# Task directions
Transcribe the line that contains "Reload the page with the Refresh icon" and every line after it to the end of the records, exactly and nothing else. Skip the pictures.

● ● ●

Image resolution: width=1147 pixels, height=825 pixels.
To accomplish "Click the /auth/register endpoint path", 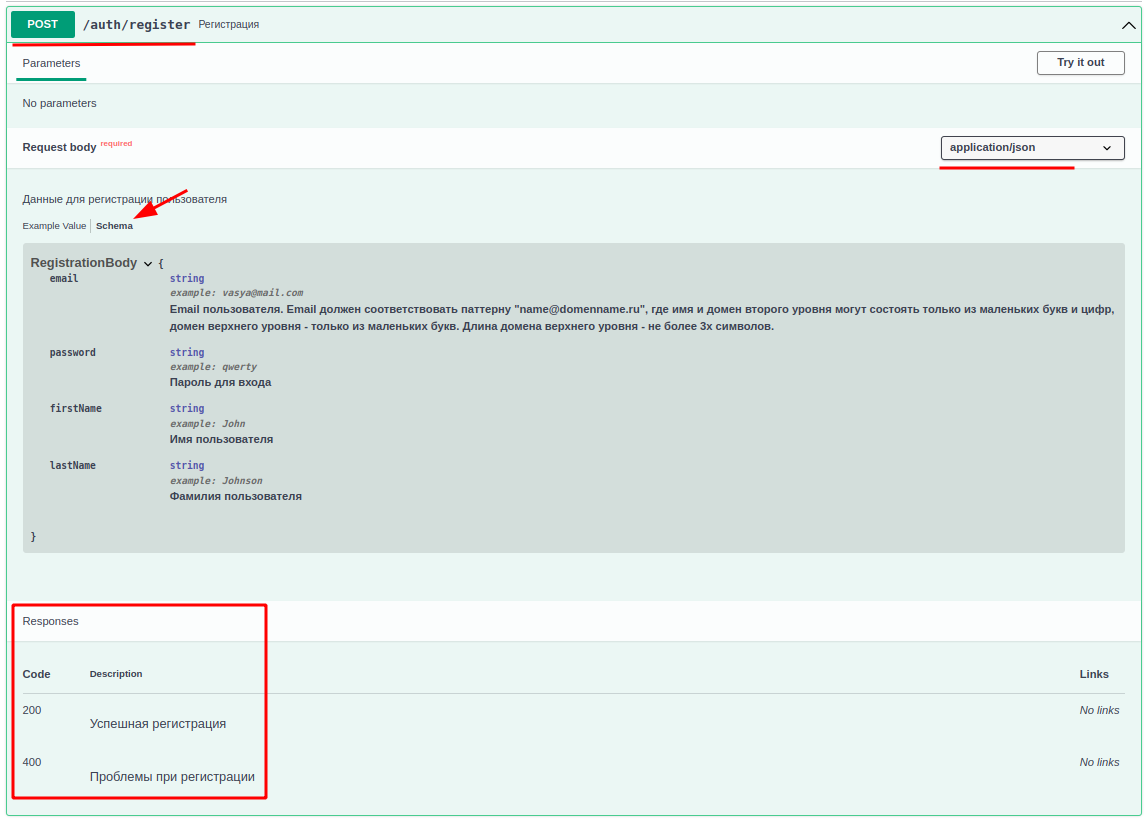I will click(x=136, y=25).
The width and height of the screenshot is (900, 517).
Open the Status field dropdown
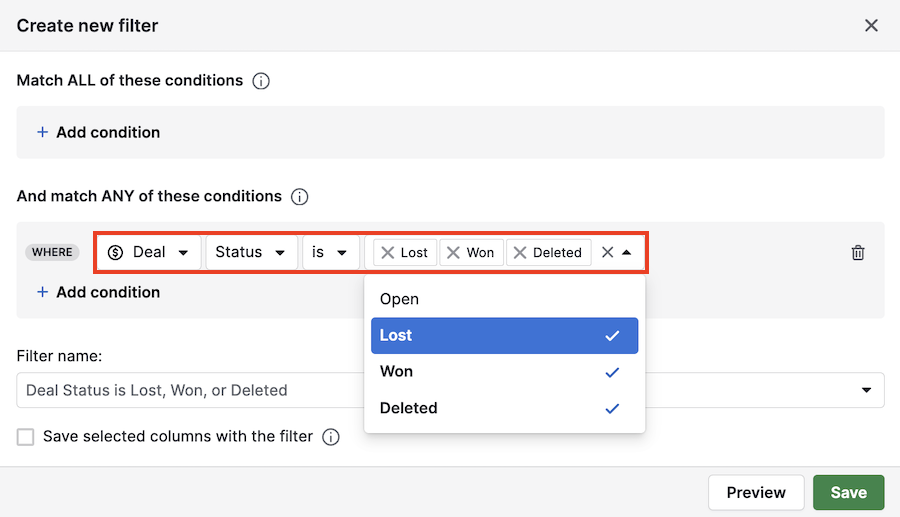251,252
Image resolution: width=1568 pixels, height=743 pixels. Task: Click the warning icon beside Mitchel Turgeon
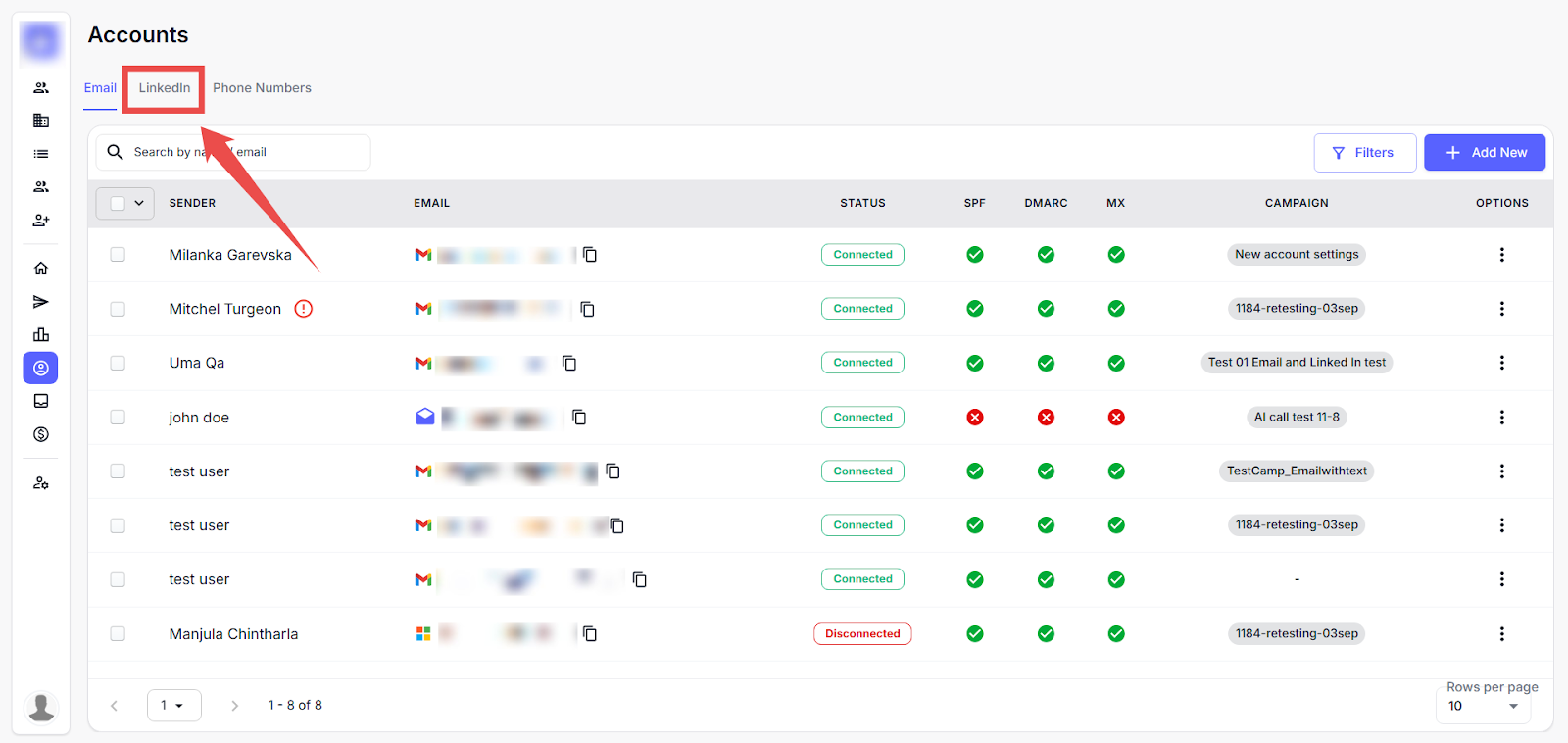304,309
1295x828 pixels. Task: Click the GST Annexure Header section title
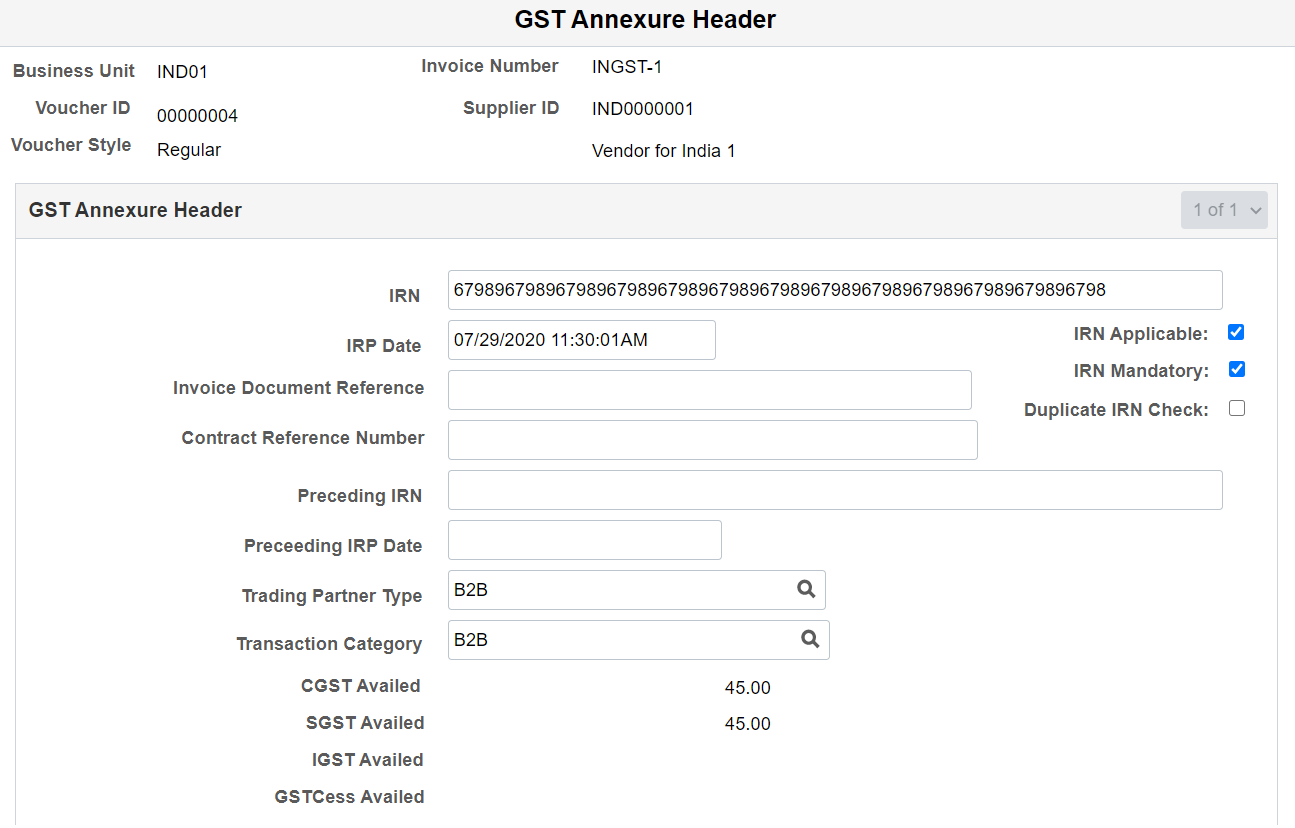[x=135, y=210]
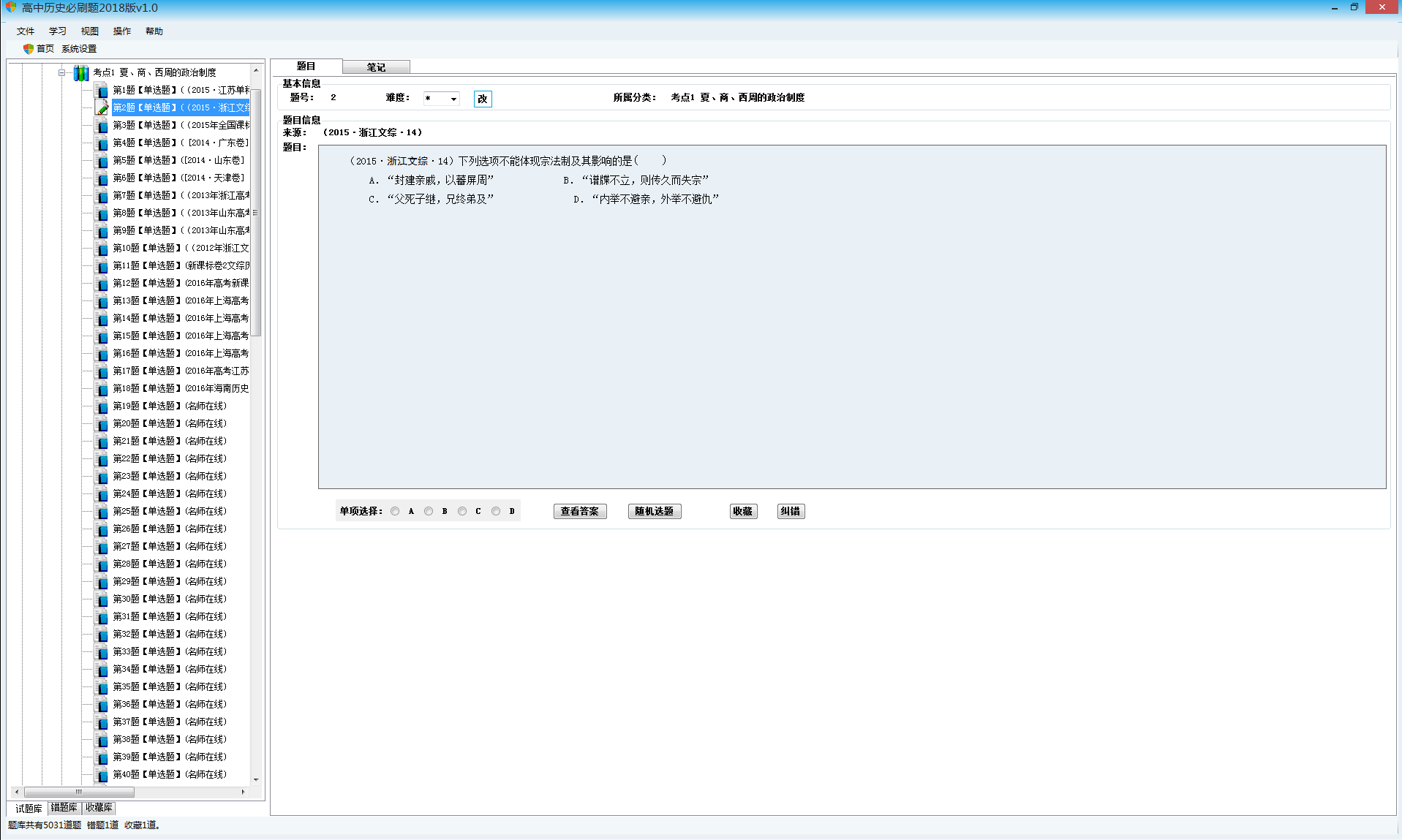Screen dimensions: 1402x840
Task: Open the 错题库 tab at bottom
Action: (64, 808)
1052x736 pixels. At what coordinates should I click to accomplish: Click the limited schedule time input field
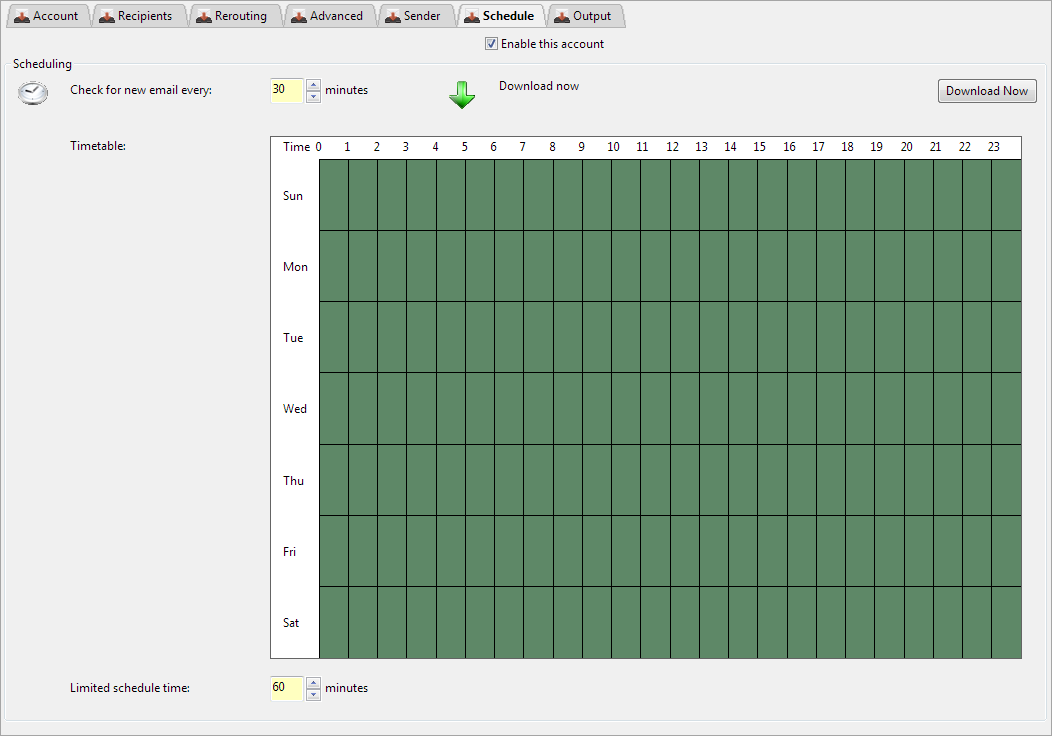pyautogui.click(x=286, y=688)

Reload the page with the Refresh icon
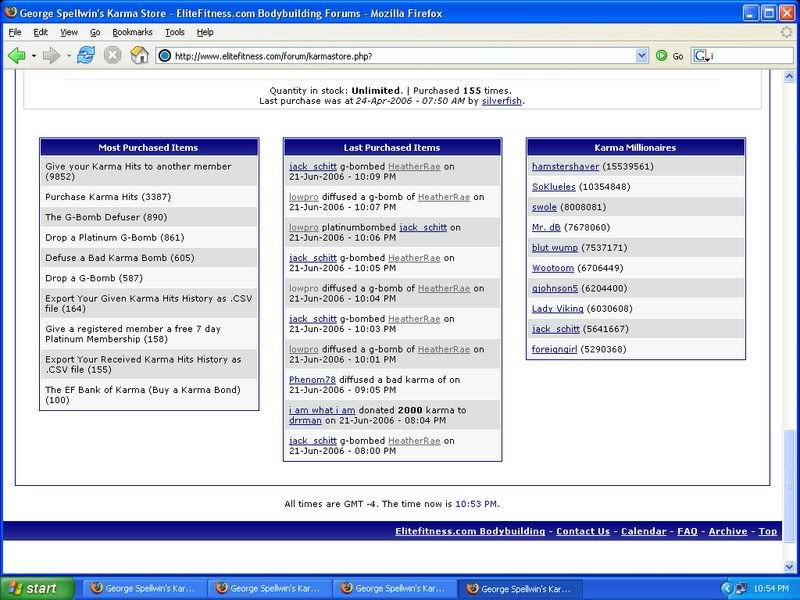tap(86, 56)
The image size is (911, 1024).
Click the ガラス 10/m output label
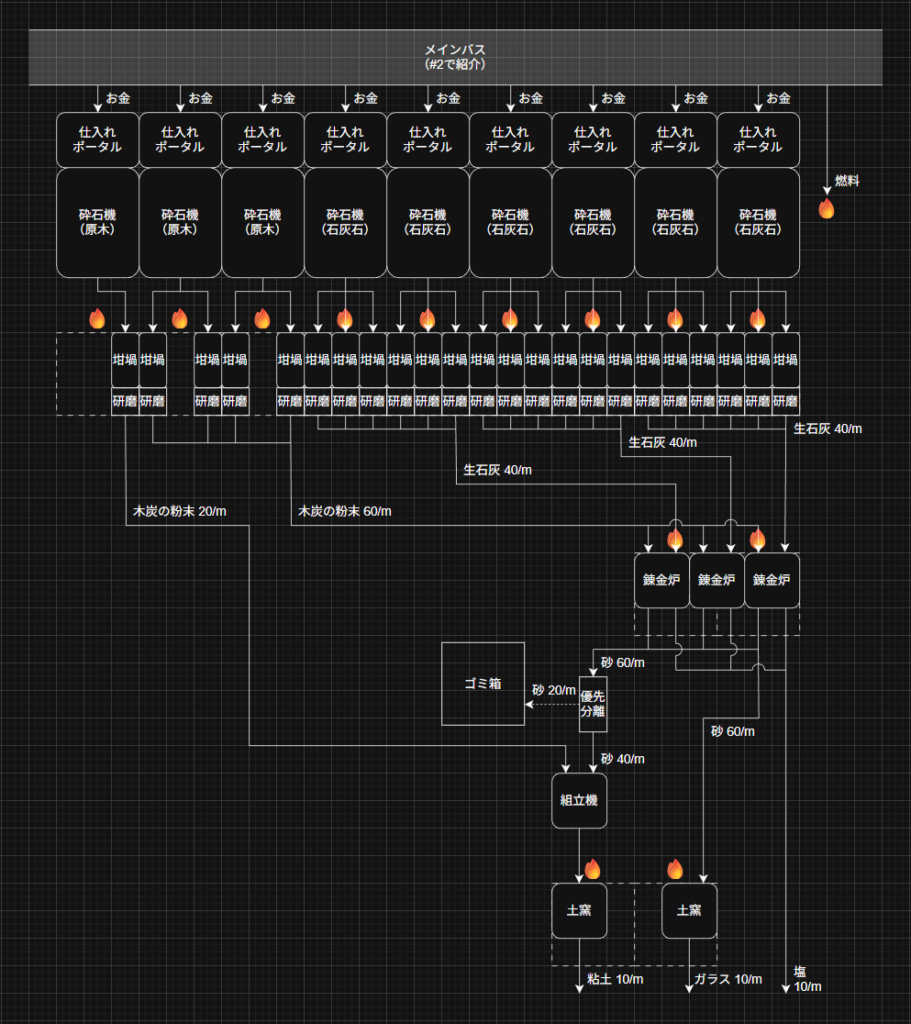tap(727, 979)
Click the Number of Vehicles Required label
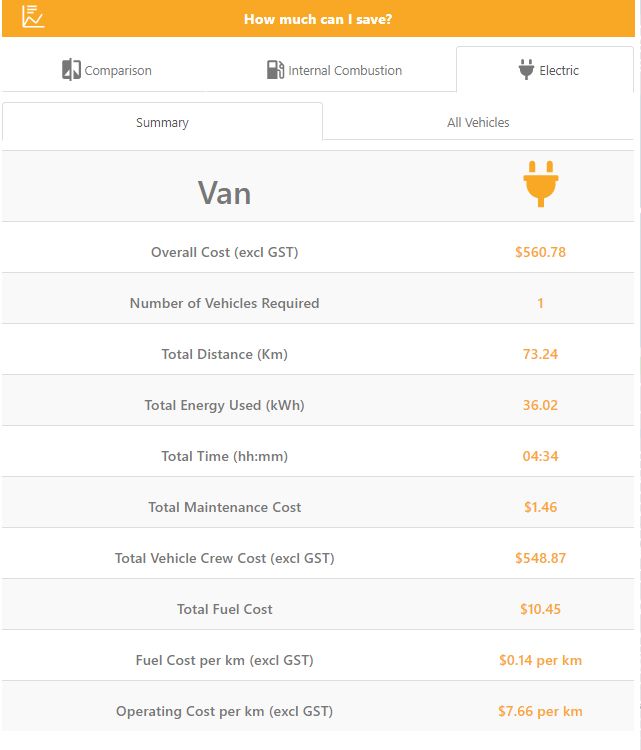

● ● ●

# Your solution
Reload the page with the Refresh icon
tap(86, 56)
The image size is (911, 1024).
Click the ガラス 10/m output label
tap(727, 979)
Click the Number of Vehicles Required label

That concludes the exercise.